On Tue, 14 Jun 2005 10:11:03 -0800, (Floyd L. Davidson) wrote:

John Fields wrote:
On Tue, 14 Jun 2005 08:32:09 -0800,
(Floyd L.
Davidson) wrote:

Dr. Polemic wrote:
On Tue, 14 Jun 2005 01:14:42 -0800,
(Floyd L. Davidson) wrote:

Dr. Polemic wrote:
Danged, several weeks of work shot because it just hadn't
occurred to him that ni-cad would boil at room temperature.

I doubt that it *boils* at room temperature; evaporates slowly, maybe. At least, not at
the temperature of any rooms I've been in.

Oh, it boiled off!

So, tell me, what is the vapor pressure of Cadmium at 20 degrees C?

I don't know. Look it up.

Takes a nice little vaccuum pump to do it though.

---
Yer fulla ****.


Well John, it probably was cadmium plating, not ni-cad. And I'm
not sure what the actual temperature was, though it certainly
wasn't much above room temperature (the experiment failed before
it was exposed to significant nuclear radiation, which would
have provided heat).

However, the metal plating on the hardware boiled!

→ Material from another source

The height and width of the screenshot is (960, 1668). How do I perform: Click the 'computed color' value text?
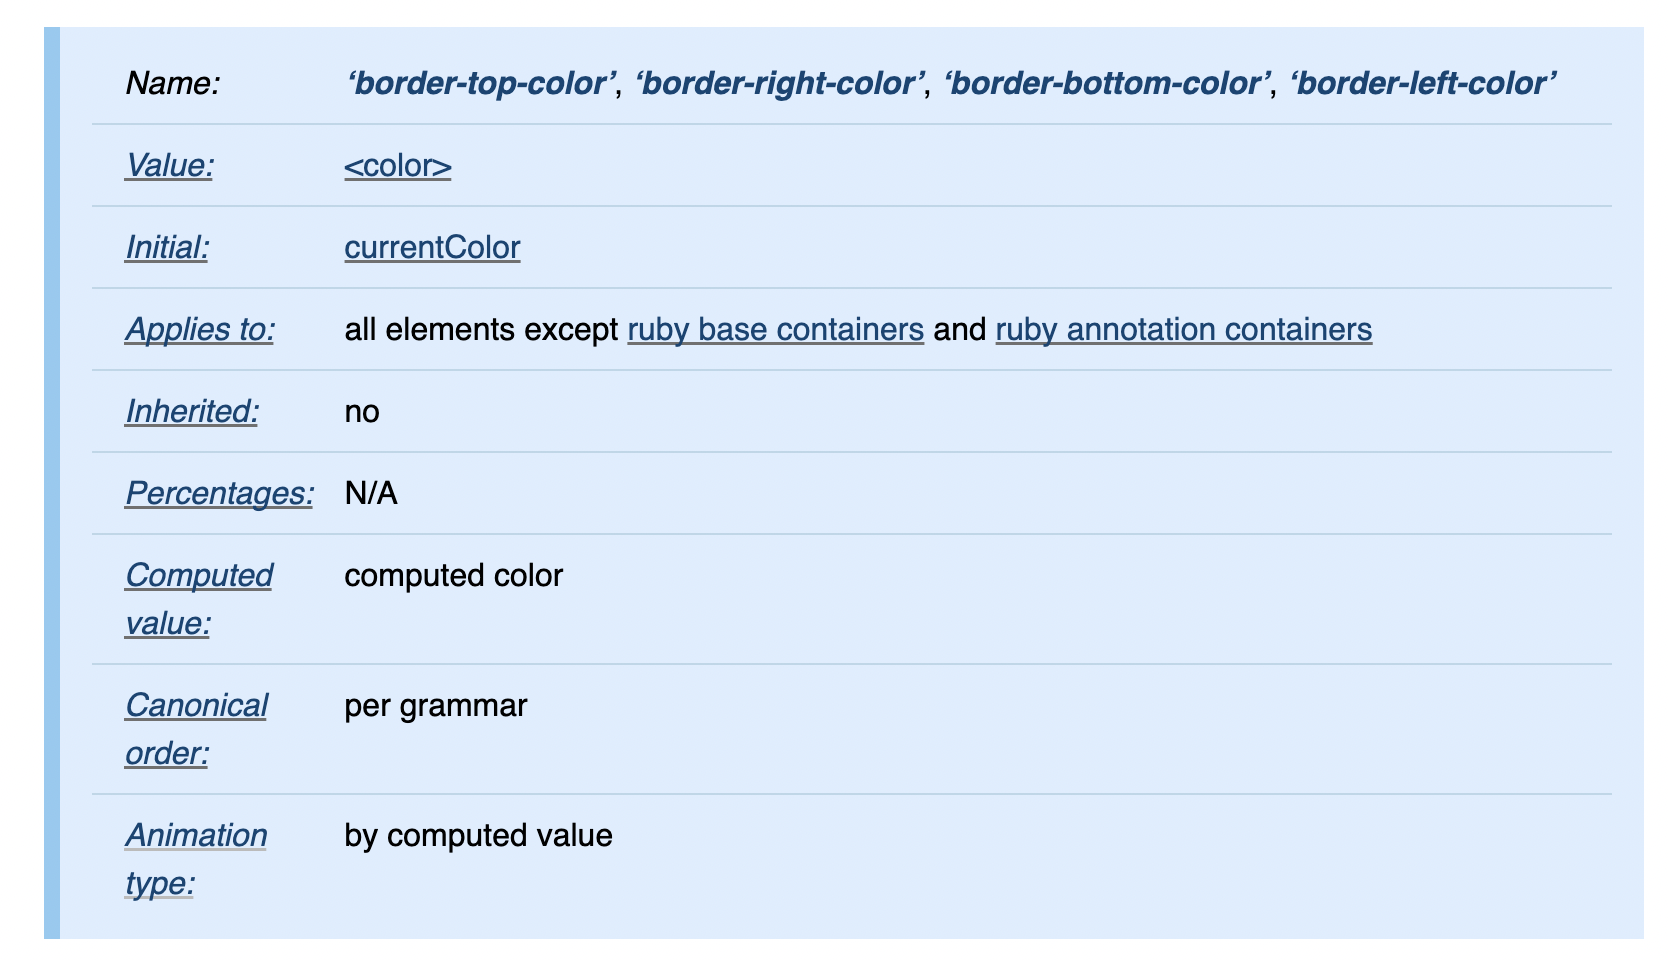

Here's a chart you might want to look at.


The information on this web page doesn't indicate directly what the vapor pressure of
cadmium is at 20 degrees, but extrapolating the numbers in the table gives a value of
10^-12 torr at 30 degrees. It takes more than a "nice little vacuum pump" to achieve
this. But I see that you're waffling now; you now say that "I'm not sure what the actual
temperature was". I would certainly agree that cadmium can be made to boil if the
temperature is high enough, but you claimed "room temperature". One thing is pretty
certain; you weren't "boiling" cadmium at 20 degrees because you have to get the pressure
below the vapor pressure of cadmium at 20 degrees before it "boils" and a "nice little
vacuum pump" of 40 years ago couldn't do that under a bell jar.


Note the relative
vapor pressure of cadmium compared to other metals. Then think
about "a nice little vacuum pump".


Think about why the graphs on that web page don't go below 10^-7 torr. Then think about
cadmium's (extrapolated) vapor pressure of 10^-12 torr at 30 degrees.

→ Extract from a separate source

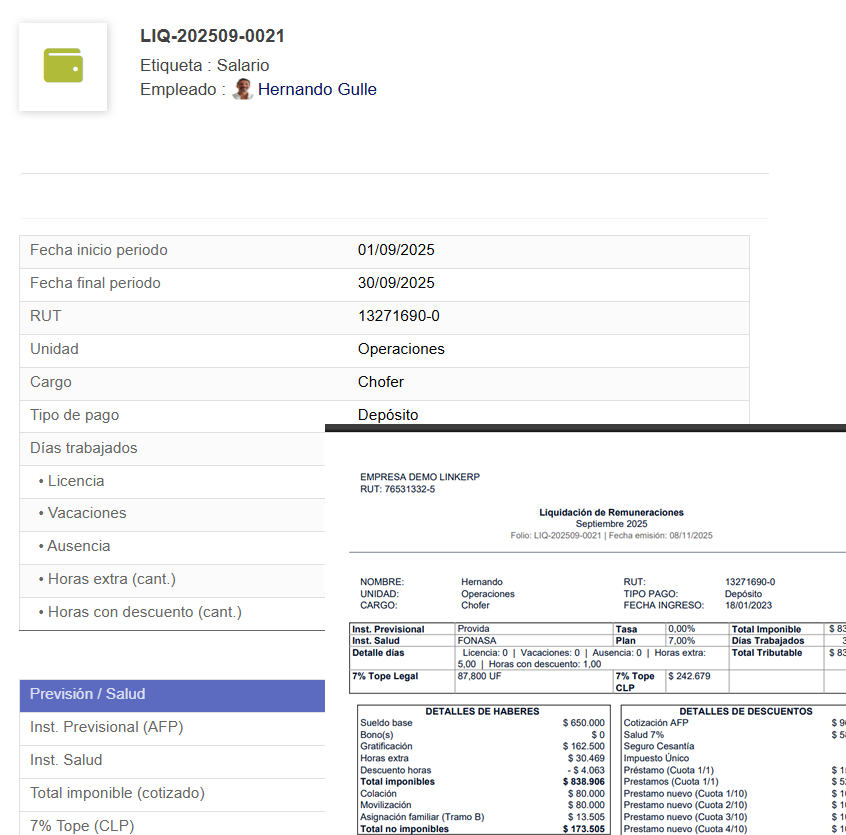Select the Ausencia sub-item
846x835 pixels.
point(79,546)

http://www.veeco.com/learning/learni...orelements.asp

My point, since it went right over your head


Did this go over your head, John?

when stated as a
puzzle, is that temperature alone is not what defines when
something "boils", and some materials that you wouldn't normally
think of in terms of a vapor can in fact "boil". "Out-gas"
might be a better term.


---
Not at all. Even Betty Crocker (last time I looked) had baking
altitude adjustments on her boxes of cake mix.